### Material provided
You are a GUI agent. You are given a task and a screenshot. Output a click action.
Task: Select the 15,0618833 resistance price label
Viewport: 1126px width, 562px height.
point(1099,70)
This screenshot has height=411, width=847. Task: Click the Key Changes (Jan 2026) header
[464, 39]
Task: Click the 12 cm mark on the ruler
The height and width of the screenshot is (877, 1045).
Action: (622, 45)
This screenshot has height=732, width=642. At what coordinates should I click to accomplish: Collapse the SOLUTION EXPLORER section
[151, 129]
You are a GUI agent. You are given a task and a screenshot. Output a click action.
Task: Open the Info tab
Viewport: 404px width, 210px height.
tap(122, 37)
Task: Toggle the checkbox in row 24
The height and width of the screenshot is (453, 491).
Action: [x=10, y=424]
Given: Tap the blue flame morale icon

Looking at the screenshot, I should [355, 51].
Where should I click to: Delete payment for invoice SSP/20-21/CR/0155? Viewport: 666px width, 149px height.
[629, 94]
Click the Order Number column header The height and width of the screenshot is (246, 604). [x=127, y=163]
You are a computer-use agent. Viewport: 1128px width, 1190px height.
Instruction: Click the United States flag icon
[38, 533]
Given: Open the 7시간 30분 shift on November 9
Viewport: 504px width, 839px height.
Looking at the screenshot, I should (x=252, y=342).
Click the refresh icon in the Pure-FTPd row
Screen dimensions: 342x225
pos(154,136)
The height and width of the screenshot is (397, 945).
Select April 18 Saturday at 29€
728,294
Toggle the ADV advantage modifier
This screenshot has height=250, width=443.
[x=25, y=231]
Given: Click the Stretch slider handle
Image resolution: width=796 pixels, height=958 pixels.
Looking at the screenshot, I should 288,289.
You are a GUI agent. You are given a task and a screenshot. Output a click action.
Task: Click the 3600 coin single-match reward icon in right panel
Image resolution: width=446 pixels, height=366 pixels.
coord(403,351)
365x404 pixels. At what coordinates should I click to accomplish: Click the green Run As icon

### Work task
Copy task for the entries above: every line with the string "Open".

### Solution for this task
Task: Open the Info tab
Given: Open the 7시간 30분 shift on November 9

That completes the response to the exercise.